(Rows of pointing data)
+ + + + +

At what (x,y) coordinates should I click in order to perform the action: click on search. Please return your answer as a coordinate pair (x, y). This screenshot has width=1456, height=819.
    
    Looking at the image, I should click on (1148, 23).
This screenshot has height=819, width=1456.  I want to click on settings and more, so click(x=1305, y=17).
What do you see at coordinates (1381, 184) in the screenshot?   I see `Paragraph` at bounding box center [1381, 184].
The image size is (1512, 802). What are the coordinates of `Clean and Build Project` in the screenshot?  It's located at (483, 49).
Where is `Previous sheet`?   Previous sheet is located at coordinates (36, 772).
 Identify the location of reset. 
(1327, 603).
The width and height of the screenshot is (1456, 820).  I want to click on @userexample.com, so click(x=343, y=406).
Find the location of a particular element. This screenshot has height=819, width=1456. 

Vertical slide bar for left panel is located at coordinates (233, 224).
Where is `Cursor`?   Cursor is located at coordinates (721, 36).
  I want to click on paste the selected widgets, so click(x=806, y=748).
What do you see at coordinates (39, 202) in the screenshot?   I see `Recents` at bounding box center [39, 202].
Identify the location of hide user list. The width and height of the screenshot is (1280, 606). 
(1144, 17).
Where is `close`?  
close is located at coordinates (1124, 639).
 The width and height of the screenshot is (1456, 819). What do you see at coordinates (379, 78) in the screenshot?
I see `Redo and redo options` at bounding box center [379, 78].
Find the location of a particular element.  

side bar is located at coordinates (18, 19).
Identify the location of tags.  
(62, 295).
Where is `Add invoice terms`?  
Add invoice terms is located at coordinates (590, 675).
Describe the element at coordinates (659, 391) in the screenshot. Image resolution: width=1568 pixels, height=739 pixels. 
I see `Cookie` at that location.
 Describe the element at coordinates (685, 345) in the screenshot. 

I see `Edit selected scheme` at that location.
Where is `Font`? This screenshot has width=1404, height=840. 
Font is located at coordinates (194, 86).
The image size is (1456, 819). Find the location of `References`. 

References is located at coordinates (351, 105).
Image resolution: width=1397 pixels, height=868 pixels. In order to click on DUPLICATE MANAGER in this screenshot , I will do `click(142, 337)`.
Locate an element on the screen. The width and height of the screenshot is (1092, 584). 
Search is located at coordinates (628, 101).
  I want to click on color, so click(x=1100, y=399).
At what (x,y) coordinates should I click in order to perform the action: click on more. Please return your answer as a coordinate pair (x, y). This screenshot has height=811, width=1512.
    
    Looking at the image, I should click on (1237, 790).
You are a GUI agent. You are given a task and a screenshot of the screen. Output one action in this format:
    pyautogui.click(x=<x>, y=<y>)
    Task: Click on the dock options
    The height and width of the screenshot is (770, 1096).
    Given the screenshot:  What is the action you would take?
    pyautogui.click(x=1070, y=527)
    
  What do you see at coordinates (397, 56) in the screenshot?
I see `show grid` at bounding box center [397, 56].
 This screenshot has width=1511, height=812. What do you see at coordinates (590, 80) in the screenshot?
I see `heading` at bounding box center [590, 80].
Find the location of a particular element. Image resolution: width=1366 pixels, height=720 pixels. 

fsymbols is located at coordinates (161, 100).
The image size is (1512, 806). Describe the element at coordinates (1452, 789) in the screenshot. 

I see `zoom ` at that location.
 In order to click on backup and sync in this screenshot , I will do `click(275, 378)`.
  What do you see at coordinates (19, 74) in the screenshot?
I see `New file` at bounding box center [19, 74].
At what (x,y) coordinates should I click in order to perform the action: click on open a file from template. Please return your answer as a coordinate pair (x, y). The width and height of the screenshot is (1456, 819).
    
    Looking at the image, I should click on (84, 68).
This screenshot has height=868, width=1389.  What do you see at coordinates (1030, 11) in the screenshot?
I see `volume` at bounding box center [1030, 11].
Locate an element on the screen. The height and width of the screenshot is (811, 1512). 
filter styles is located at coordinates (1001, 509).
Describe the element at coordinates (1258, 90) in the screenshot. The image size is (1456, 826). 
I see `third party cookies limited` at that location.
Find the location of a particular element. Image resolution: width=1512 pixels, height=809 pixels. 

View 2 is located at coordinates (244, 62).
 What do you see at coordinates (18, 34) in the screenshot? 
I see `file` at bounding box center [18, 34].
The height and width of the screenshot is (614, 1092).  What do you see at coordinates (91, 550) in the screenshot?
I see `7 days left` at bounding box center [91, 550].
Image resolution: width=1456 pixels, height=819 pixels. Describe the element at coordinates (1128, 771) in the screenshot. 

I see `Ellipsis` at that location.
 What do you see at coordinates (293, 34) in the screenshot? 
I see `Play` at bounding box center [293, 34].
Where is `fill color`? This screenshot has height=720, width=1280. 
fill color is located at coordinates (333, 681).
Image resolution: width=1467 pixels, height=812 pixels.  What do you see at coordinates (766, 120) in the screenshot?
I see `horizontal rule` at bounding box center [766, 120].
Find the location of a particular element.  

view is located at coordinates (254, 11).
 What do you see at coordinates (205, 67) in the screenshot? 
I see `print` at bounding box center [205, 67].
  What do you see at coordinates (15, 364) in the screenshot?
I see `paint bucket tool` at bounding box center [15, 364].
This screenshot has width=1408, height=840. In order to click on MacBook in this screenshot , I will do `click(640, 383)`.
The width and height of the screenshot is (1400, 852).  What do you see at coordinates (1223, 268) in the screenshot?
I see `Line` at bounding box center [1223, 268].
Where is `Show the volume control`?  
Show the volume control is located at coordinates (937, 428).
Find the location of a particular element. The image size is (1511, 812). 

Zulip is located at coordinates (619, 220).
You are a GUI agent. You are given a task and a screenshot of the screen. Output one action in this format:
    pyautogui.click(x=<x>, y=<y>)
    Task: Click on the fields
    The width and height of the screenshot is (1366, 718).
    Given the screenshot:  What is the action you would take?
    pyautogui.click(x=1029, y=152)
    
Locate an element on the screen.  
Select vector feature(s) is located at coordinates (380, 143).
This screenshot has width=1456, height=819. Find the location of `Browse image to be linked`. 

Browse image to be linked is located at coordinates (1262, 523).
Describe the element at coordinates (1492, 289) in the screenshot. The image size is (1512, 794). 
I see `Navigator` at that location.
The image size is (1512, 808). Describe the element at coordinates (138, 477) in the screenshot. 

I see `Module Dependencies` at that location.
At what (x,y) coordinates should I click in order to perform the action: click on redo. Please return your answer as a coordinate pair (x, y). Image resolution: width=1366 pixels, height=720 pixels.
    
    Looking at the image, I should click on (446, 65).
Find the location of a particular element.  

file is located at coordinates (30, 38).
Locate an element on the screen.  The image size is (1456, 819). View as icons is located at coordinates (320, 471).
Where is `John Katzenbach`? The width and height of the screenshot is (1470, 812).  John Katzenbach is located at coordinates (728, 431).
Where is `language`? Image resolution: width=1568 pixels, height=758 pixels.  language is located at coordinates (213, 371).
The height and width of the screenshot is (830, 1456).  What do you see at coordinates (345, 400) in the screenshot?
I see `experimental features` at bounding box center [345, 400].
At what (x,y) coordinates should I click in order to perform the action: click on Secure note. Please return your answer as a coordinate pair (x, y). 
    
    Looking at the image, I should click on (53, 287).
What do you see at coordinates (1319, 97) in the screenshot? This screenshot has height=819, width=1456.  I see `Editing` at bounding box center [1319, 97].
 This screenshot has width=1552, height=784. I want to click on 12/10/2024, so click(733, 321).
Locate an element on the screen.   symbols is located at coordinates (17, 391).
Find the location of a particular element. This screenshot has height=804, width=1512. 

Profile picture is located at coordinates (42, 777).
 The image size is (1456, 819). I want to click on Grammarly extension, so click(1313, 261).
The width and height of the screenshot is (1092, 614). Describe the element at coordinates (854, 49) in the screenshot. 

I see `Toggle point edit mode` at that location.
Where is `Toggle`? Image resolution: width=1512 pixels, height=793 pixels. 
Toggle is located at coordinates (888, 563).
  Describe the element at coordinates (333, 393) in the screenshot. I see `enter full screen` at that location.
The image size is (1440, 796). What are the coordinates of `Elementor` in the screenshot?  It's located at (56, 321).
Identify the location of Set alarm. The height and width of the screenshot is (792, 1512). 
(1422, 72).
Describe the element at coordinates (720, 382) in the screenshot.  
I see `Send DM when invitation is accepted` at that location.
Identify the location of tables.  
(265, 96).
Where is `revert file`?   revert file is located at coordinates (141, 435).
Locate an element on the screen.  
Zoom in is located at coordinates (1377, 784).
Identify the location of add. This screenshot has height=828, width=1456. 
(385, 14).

+ + + + +

> Task brief
Duplicate the items without alteration, beginning at the start of the items and continuing through the line containing "side bar is located at coordinates (18, 19).".

> Complete answer
At what (x,y) coordinates should I click in order to perform the action: click on search. Please return your answer as a coordinate pair (x, y). This screenshot has width=1456, height=819.
    
    Looking at the image, I should click on (1148, 23).
This screenshot has height=819, width=1456.  I want to click on settings and more, so click(x=1305, y=17).
What do you see at coordinates (1381, 184) in the screenshot?   I see `Paragraph` at bounding box center [1381, 184].
The image size is (1512, 802). What are the coordinates of `Clean and Build Project` in the screenshot?  It's located at (483, 49).
Where is `Previous sheet`?   Previous sheet is located at coordinates (36, 772).
 Identify the location of reset. 
(1327, 603).
The width and height of the screenshot is (1456, 820).  I want to click on @userexample.com, so click(x=343, y=406).
Find the location of a particular element. This screenshot has height=819, width=1456. 

Vertical slide bar for left panel is located at coordinates (233, 224).
Where is `Cursor`?   Cursor is located at coordinates (721, 36).
  I want to click on paste the selected widgets, so click(x=806, y=748).
What do you see at coordinates (39, 202) in the screenshot?   I see `Recents` at bounding box center [39, 202].
Identify the location of hide user list. The width and height of the screenshot is (1280, 606). 
(1144, 17).
Where is `close`?  
close is located at coordinates (1124, 639).
 The width and height of the screenshot is (1456, 819). What do you see at coordinates (379, 78) in the screenshot?
I see `Redo and redo options` at bounding box center [379, 78].
Find the location of a particular element.  

side bar is located at coordinates (18, 19).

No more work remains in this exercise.